An old man lies in bed in a dark cottage and does not speak. He’s been lying like this for a long time now, day in and day out, he knows people are saying he’s on his deathbed, but while for some people dying is a narrow antechamber to be crossed in a single leap or stride, the dying in which he lies is so huge that he cannot find his way across, perhaps because he is already so weak.

His wife sits beside him, she sits for a long time without saying anything; meanwhile it’s already dark again outside. The Lord gave, and the Lord took away, she says at last.

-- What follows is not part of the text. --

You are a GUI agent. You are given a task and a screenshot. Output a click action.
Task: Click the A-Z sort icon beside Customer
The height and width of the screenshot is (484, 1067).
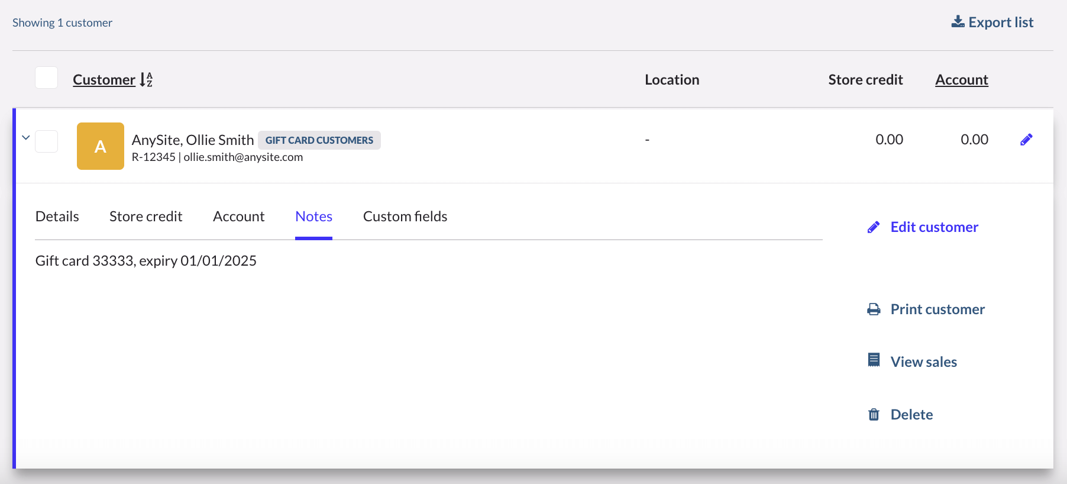point(146,80)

That spring his wife had often sat knitting beside him, and although his eyes were no longer so good, he had seen that the garments she was working on were very small. And then one day she had taken the provisions that were to have lasted an entire week, baked a cake and left the house with it. There was no egg in the soup on the Sabbath. There was no need for him to ask, nor for her to explain.

Early this morning while it was still dark, still half asleep, he heard his wife and daughter whispering in the parlor; then, after lunch, his wife left the house and didn’t return until nightfall, sitting down beside him and saying at last after a long silence: The Lord gave, and the Lord took away.

The old couple hadn’t been invited to their granddaughter’s wedding. On the day their granddaughter married a goy, the old man sat up in his bed and stayed sitting like that for seven days, sitting shiva for this living bride as was customarily done only for the dead.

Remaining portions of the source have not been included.